• _The problem_
For the listing below, output exactly the lines from the line with "This screenshot has height=1037, width=1132." up to and including the line with "Check the Skye", and no other lines.

• _Data in this exercise_
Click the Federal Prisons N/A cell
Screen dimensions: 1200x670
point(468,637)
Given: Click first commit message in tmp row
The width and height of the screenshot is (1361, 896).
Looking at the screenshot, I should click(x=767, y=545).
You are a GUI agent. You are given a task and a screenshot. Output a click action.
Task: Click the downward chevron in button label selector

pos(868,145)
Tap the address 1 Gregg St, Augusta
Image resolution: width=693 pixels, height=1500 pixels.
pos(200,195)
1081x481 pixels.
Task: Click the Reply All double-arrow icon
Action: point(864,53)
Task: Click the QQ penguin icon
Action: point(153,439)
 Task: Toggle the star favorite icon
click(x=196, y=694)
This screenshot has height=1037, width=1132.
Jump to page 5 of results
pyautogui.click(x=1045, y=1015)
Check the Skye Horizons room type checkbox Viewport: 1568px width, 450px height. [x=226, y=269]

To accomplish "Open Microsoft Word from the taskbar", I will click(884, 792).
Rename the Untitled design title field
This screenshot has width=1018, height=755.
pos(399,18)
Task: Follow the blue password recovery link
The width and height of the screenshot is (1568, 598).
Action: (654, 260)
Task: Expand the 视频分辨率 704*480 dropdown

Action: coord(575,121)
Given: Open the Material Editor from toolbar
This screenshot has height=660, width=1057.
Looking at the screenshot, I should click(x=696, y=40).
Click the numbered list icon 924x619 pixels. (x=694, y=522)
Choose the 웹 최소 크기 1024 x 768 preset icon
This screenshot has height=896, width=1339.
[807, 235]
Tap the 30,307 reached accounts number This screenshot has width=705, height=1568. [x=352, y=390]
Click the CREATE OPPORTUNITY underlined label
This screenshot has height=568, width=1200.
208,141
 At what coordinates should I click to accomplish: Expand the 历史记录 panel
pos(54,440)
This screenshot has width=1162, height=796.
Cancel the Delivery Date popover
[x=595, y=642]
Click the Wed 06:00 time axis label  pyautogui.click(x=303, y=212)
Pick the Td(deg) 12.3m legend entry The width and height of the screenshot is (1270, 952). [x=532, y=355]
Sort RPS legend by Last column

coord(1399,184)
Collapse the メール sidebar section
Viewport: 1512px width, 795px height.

• _Response area_
This screenshot has height=1037, width=1132.
Jump to page 5 of results
pyautogui.click(x=1045, y=1015)
Check the Skye Horizons room type checkbox Viewport: 1568px width, 450px height. [x=226, y=269]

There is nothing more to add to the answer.